We finally come around to Long Street again. This is the area that we were in the other night when we met Francois at The Dubliner. Ahhh shit, it’s fucking Tracksuit Dracula trying to sell us coke again. Really? We start crossing the street immediately to get away from him, “Don’t ignore me! I’m not a dinosaur!” A few steps later and a guy comes up beside me and flashes some pouches, “Acid. LSD?”, “Let’s do all the druuuugs!”, “Yeah man, I got you!”, “Fuck. I’m kidding, get out of here. Don’t touch me. Shoo shoo.”

We bounce away from this sketch and now there are two dudes dancing, coming towards us. Great. One of the guys starts twerking on Drisdelle, it’s kind of funny actually. These guys are all smiles. We keep walking. “NOPE! No fucking way, man!” whaaaat? we spin around.
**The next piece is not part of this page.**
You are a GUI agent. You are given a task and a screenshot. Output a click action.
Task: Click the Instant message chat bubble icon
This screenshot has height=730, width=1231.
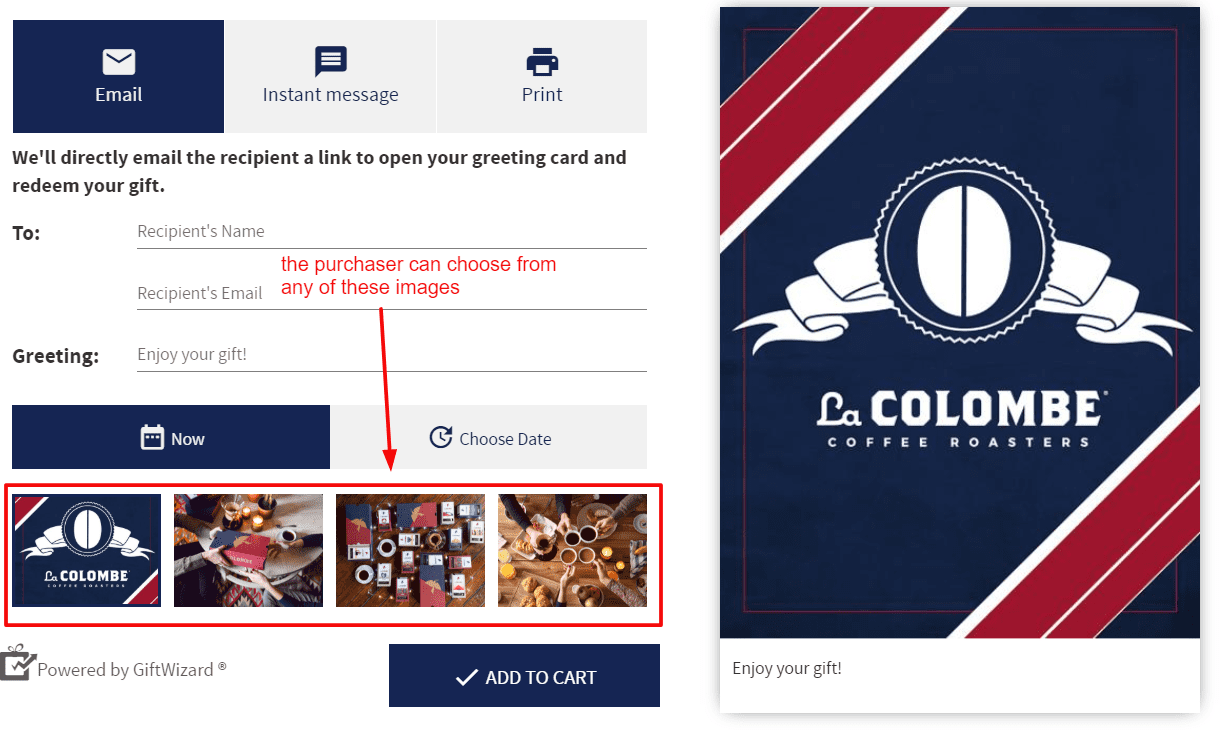[330, 62]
Jamie has one of the guys in a bear hug, “Fuck you! Give it back!” Drisdelle has the guys arms clamped to his sides in a vice arm lock and he’s not letting go. “Dude, what’s going on?”, “This asshole took my phone!”

Now that Peter, Mark and I have turned around and are approaching and circling him, the thief changes his tune a bit. Well.. he’s obviously about to get his ass kicked. He starts smiling and pulls Jamie’s phone out of his pocket, “Ok, ok, you got me, you got me.” Jamie snatches his phone back out of the dudes hand, “Fucking prick!” We spin and let Jamie go in front of us. I keep a stank eye on the dude as we turn and walk away. Peter flashes the, ‘well that was fucking interesting’ eyebrows. “Fuck dude, that was close. That would have really sucked, getting your phone stolen just starting out the trip”, “Yeah, gotta be more careful for sure. Fuck that shit.”
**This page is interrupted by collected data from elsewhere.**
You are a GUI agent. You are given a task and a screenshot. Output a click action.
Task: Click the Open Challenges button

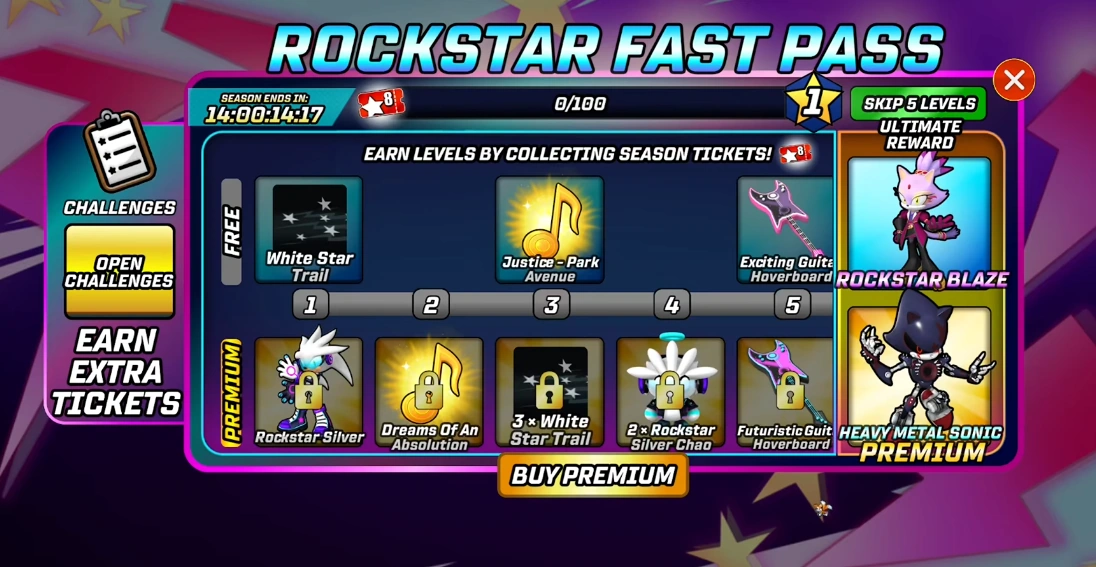coord(120,272)
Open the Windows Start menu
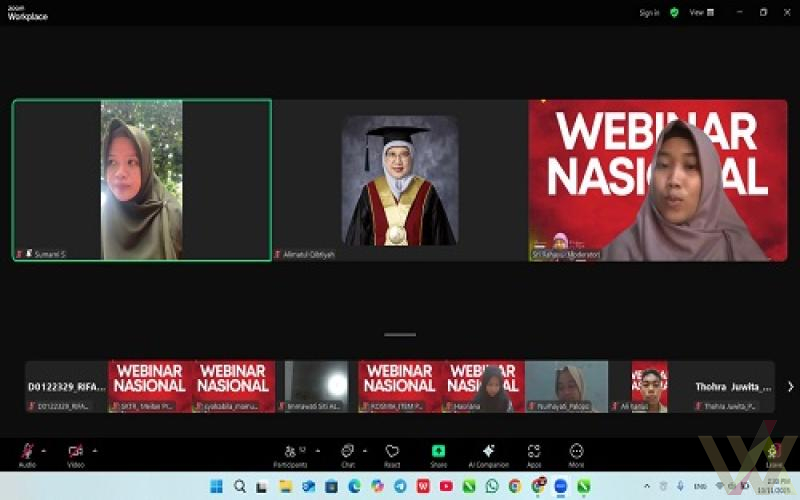Image resolution: width=800 pixels, height=500 pixels. (216, 486)
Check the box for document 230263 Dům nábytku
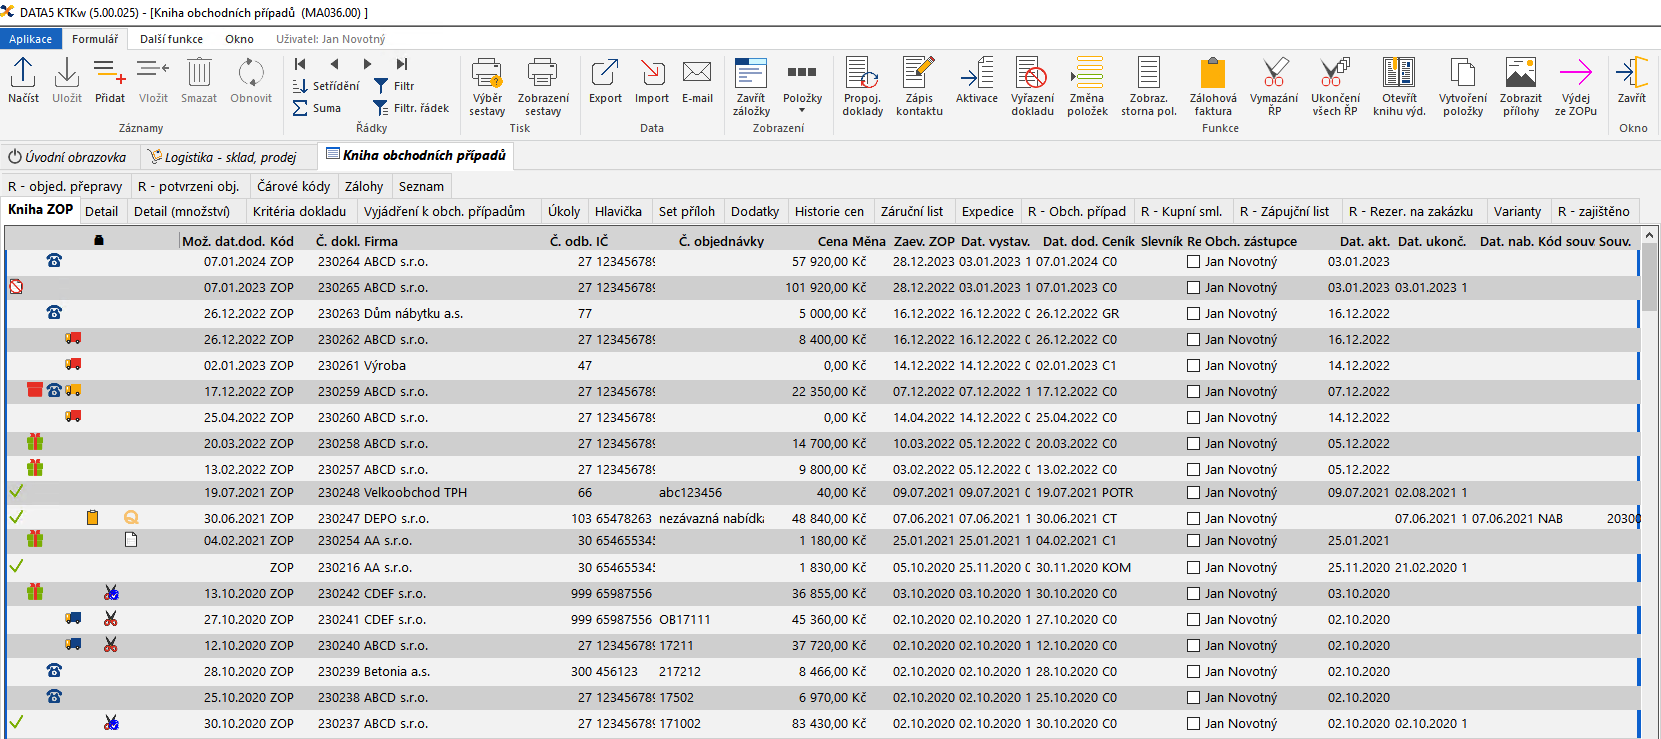The height and width of the screenshot is (739, 1661). click(1193, 314)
We pass by a girl wearing a potato sack.

The Waiting Room

Drisdelle is a tad frazzled. Pickpockets suck. Time to duck into whatever decent looking bar there is and chill with an attempted-robbery cocktail. We spy a second floor balcony at some place and walk in. It’s called The Waiting Room. There is a narrow staircase leading up and then a guy taking cover. Should we bother? Yeah, we need that drank.

Walk in and it’s a weird shaped room with a staircase in the middle. There’s a DJ playing dance tunes I don’t recognize, probably SA. Over to the bar and get some G&Ts.

We hang for a bit on the dancefloor and I Beyonce up a little bit. Not really feeling it though so we hit the balcony. We take a breather at a table and Drisdelle’s eyes are still bugged out. “Yeah man, that was bullshit.” We’re definitely not feeling Long Street tonight. We finish our drink and go back in for another. Priscilla gets excited about something and runs over to the DJ. She flashes some cash and puts in a request. Oh shit, she didn’t.. Her giggle smirk says it all. All the Single Ladies, right?

We do that awkward dance you do after a few drinks and a pickpocket lights you up but the Beyonce song doesn’t drop. As much as I’d like to put my Beyonce moves on display for the mixed bag of whackos in here, after a couple tunes we’re basically over it.

Long street suuuucks. Dirty tourist trap of dive bars and sketchy as fuck. I would rather pay premium cocktail prices to not be harassed by bums, drug dealers and thieves, soooo..

Return to The Orphanage

Back to the orphanage. Bad ass. There’s a house DJ in here and he is the sickness. Waaaaaaay better vibe already. We start to calm down and get back into the swing of things. 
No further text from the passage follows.